Der Arbeitnehmer begehrt nunmehr mit seiner Klage die Feststellung, dass er eben nicht verpflichtet ist, seine Steuererklärung von einer durch den Arbeitgeber vorgegebenen Steuerberatungsgesellschaft erstellen zu lassen. Die Erstinstanzen (Arbeitsgericht und Landesarbeitsgericht) haben dieser Klage stattgegeben.
Begründung des BAG:
Das Bundesarbeitsgericht hat festgestellt, dass die oben beschriebene Klausel den Arbeitnehmer unangemessen im Sinne des § 307 Abs. 1 Satz 1 BGB benachteiligt. Vom Grundsatz her ist zwar ein Interesse des Arbeitgebers bejaht worden, die Steuererklärung eines ins Ausland entsandten
Arbeitnehmers durch eine ausgewählte Steuerberatungsgesellschaft erstellen zu lassen – Grund hierfür ist, dass der Arbeitgeber sicherstellen will, dass bei ggf. komplizierten grenzüberschreitenden Sachverhalten die Steuern zutreffend ermittelt werden. Allerdings besteht hier ein unzulässiger Eingriff in das Recht auf informationelle Selbstbestimmung des Arbeitnehmers, welches dem Arbeitnehmer und jedem einzelnen die Befugnis gewährt, selbst darüber zu entscheiden, wer die persönlichen Daten verwendet und an wen diese heraus
gegeben werden. Der Schutz der hier in Rede stehenden Daten ist zudem besonders
sensibel zu beurteilen - nach Aussage des BAG -, weil es sich eben um Steuerdaten handelt, die besonderen strafrechtlichen und als besondere Arten personenbezogener Daten im Sinne des § 3 Abs. 9 BDSG auch besonderen datenschutzrechtlichen Schutz unterliegen. Zudem erklärt das Bundesarbeitsgericht, dass es sich bei der Klausel zumindest mittelbar auch um einen Eingriff zu Lasten der Ehefrau des Arbeitnehmers handelt: Auch diese wäre nämlich im Falle einer gemeinsamen steuerlichen Veranlagung verpflichtet, die entsprechend vorgegebene Steuerberatungsgesellschaft zu beauftragen. Dieser Verpflichtung könnten sich die Eheleute nur entziehen, wenn sie auf ihr Recht (grundgesetzlich geschützt gem. Art. 6 Abs. 1 GG) zur gemeinsamen steuerlichen Veranlagung verzichten würden.

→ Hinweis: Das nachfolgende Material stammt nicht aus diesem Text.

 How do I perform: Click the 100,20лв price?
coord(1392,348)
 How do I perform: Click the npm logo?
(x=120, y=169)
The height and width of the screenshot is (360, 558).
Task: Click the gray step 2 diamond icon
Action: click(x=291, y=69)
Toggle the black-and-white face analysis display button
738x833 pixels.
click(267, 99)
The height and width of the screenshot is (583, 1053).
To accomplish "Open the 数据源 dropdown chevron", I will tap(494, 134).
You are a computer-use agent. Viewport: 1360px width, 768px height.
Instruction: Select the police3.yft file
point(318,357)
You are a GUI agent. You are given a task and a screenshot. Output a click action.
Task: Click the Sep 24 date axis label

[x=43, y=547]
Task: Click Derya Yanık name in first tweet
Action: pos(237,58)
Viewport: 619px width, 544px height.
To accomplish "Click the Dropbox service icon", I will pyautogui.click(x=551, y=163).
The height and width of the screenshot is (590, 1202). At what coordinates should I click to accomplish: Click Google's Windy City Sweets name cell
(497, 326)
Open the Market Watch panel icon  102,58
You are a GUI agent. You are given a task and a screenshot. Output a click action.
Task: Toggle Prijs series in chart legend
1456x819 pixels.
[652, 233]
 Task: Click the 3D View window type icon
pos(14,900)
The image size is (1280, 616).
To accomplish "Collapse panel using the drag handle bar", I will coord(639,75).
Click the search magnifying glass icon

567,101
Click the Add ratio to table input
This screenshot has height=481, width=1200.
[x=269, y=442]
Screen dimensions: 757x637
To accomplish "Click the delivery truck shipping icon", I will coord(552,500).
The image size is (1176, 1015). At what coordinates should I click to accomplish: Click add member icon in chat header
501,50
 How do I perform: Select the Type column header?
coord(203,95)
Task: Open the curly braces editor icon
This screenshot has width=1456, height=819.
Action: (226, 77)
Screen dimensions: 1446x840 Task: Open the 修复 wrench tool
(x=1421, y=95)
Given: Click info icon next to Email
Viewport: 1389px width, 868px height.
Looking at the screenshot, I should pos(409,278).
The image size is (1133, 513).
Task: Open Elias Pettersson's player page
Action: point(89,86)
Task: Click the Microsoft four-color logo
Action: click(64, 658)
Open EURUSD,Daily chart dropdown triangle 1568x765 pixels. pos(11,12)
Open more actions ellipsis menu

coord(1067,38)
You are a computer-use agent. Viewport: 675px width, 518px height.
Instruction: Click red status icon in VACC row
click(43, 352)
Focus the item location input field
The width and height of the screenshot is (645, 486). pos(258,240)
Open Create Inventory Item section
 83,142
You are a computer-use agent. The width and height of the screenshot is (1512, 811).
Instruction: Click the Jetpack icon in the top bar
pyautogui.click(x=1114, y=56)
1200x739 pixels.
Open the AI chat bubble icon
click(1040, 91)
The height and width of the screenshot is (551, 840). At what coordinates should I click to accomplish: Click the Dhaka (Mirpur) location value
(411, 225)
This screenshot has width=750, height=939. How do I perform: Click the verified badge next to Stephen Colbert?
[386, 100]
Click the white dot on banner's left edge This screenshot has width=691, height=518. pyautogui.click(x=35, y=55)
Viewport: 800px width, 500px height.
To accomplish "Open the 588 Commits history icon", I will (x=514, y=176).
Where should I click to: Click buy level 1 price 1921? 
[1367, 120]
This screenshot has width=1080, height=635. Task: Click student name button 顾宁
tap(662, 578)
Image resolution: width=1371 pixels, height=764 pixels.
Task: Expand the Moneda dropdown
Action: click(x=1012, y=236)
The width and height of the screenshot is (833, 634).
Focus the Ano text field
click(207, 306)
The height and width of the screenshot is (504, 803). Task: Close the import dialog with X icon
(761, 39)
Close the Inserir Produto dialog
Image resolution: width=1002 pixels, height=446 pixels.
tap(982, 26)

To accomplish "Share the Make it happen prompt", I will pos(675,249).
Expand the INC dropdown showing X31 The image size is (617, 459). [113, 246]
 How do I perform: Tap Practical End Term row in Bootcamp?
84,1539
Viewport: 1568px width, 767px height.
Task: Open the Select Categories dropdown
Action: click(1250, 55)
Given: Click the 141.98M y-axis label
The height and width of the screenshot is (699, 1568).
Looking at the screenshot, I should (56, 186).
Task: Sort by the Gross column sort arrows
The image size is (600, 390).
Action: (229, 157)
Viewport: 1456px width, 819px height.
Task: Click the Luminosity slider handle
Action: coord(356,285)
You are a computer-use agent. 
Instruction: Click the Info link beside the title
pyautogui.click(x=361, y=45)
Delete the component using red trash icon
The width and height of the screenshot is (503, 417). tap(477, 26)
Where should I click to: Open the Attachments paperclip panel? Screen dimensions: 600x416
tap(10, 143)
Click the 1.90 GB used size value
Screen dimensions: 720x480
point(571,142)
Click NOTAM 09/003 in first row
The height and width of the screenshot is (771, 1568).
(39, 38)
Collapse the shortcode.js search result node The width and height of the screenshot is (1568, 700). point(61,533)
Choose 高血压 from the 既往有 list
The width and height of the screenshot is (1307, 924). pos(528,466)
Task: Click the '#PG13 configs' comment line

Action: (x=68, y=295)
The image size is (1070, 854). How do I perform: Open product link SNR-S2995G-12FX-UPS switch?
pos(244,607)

Die Interessen des Arbeitnehmers überwiegen daher im Rahmen einer Gesamtabwägung die Interessen des Arbeitgebers deutlich.
Anmerkung:
Das Urteil hat durchaus Praxisrelevanz, da immer mehr Unternehmen Arbeitnehmer im Rahmen einer Auslandsentsendung ins Ausland versetzen und dabei teils hoch komplizierte steuerliche Fragestellungen zu beurteilen sind. Die Beratung in diesem Zusammenhang verursacht zum Teil erhebliche Kosten. Die Arbeitgeber möchten daher in aller Regel in diesen Fällen den Arbeitnehmern entgegenkommen, in dem sie einen Teil dieser Kosten übernehmen. Es besteht allerdings keine gesetzliche Verpflichtung des Arbeitgebers, auch nicht bei einer Auslandsentsendung und Nettolohnvereinbarung, die Kosten dieser Steuerberatung tatsächlich zu übernehmen. Es handelt sich hierbei um ein Entgegenkommen. Dies ist auch der Ansatzpunkt für Arbeitgeber:
In Zukunft sollte eine Übernahme der Kosten für die Steuerberatung durch den Arbeitgeber im Arbeitsvertrag schlicht davon abhängig gemacht werden, dass der Arbeitnehmer eine vom Arbeitgeber benannte Steuerberatungsgesellschaft auswählt. Dann kann der Arbeitnehmer selber
entscheiden, ob er tatsächlich eine andere, als die vorgegebene Steuerberatungsgesellschaft auswählt, muss die Kosten dann allerdings auch selber tragen.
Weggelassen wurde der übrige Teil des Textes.